Religious wars appeared to have seriously dented the moral authority of Christianity.5 But in any case the movement was away from maintaining authority in external institutions, seeking instead to locate it in the moral individual. The seeds of salvation were now regarded as lying within the self, in the moral law written on every heart; those seeds were no longer assumed to lie outside the self, in the possession of one institution, the church. The drama of the universe ceased to be God’s unfathomable forces of life, death, and judgment, and the church’s negotiation of them through the preaching of the biblical narrative and the ministration of the sacraments. Now the center of attention was the human individual, the new self, and the drama was humanity’s struggle to know and command its environment.

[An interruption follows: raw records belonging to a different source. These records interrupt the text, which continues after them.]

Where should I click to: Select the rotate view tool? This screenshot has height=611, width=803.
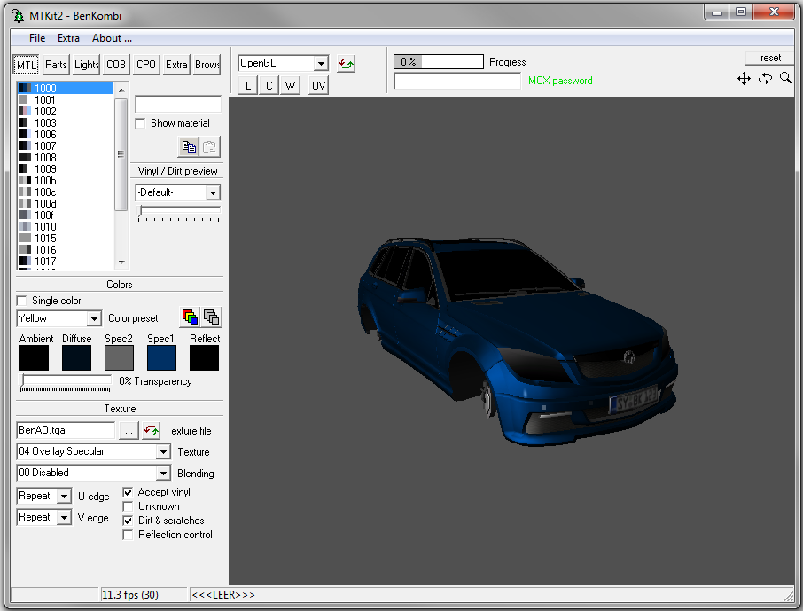(x=765, y=79)
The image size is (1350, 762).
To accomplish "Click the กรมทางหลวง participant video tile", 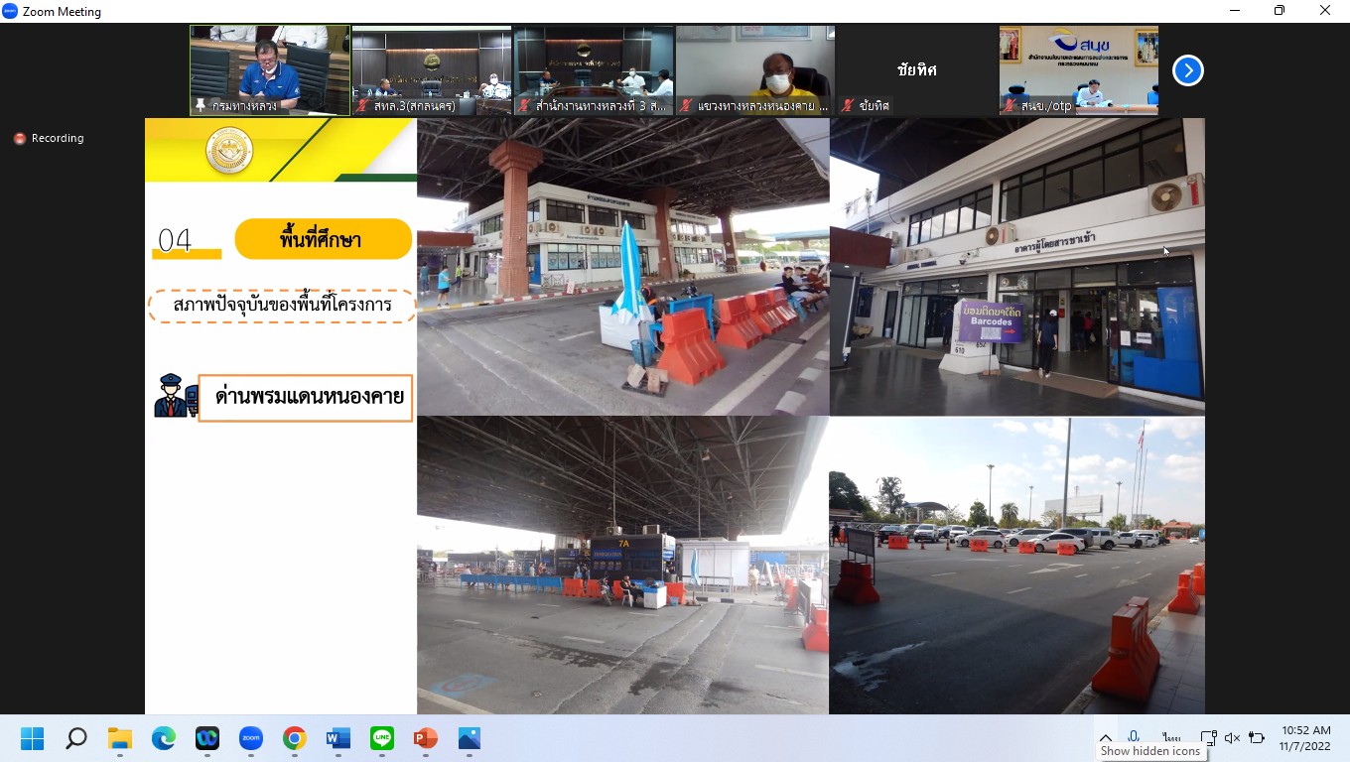I will pos(270,69).
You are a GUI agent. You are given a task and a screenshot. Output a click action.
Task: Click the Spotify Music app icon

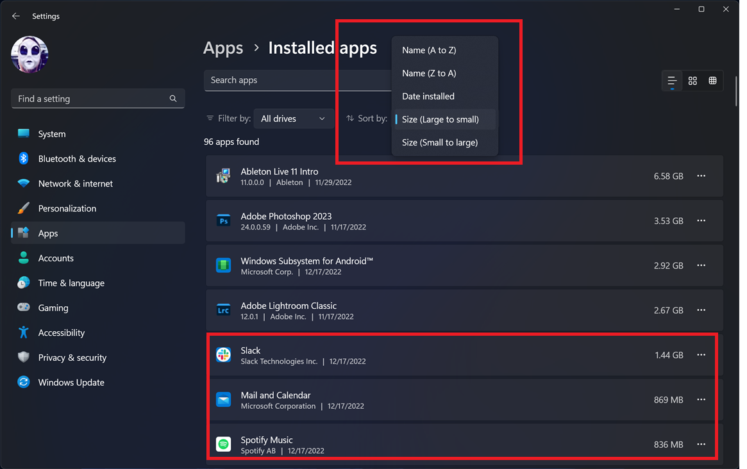pos(223,444)
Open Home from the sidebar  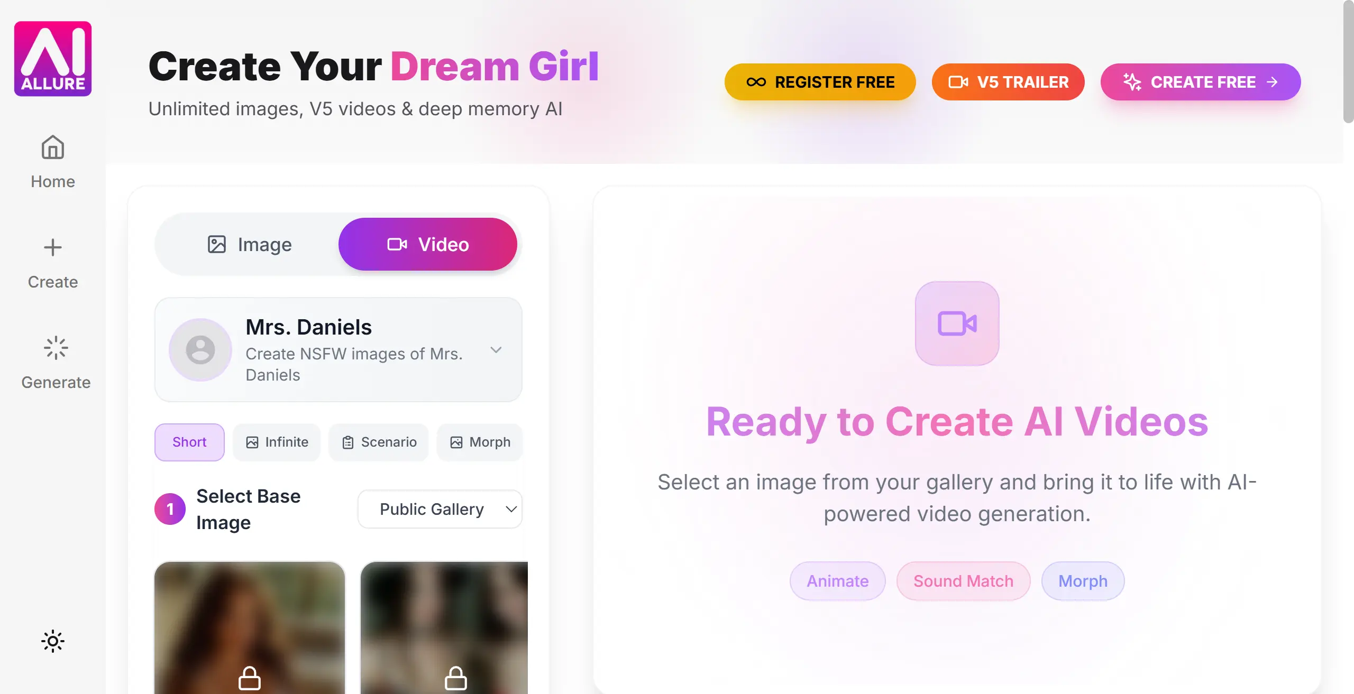[x=53, y=162]
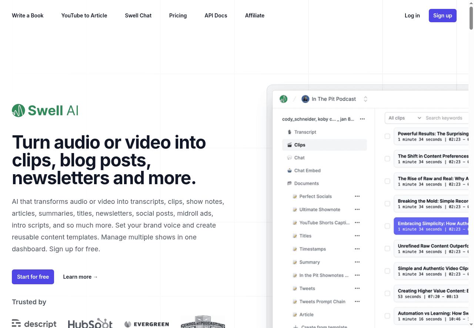Open the three-dot menu beside Perfect Socials
This screenshot has height=328, width=474.
point(357,196)
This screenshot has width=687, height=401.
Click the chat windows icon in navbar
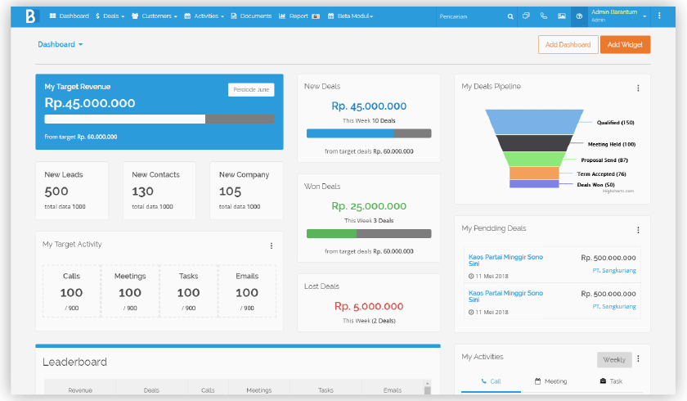click(x=527, y=16)
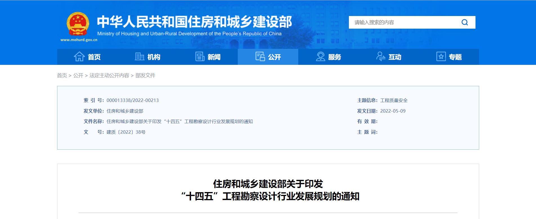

When the center of gravity lay in the common life of the church, the Christian life consisted of faithful participation in the practices of that body in the light of the story of Israel and Jesus. When the center of gravity moved to the seat of political power, the Christian life was directed to ensuring that political power was governed by a greater authority. When the center of gravity was a lost and mourned golden era, a valid Christian life could be offered as a lone heroic gesture amid the encircling gloom. But when the whole notion of external authority and definitive practices was questioned, how could Christianity maintain a call on the new center of gravity—the choosing individual?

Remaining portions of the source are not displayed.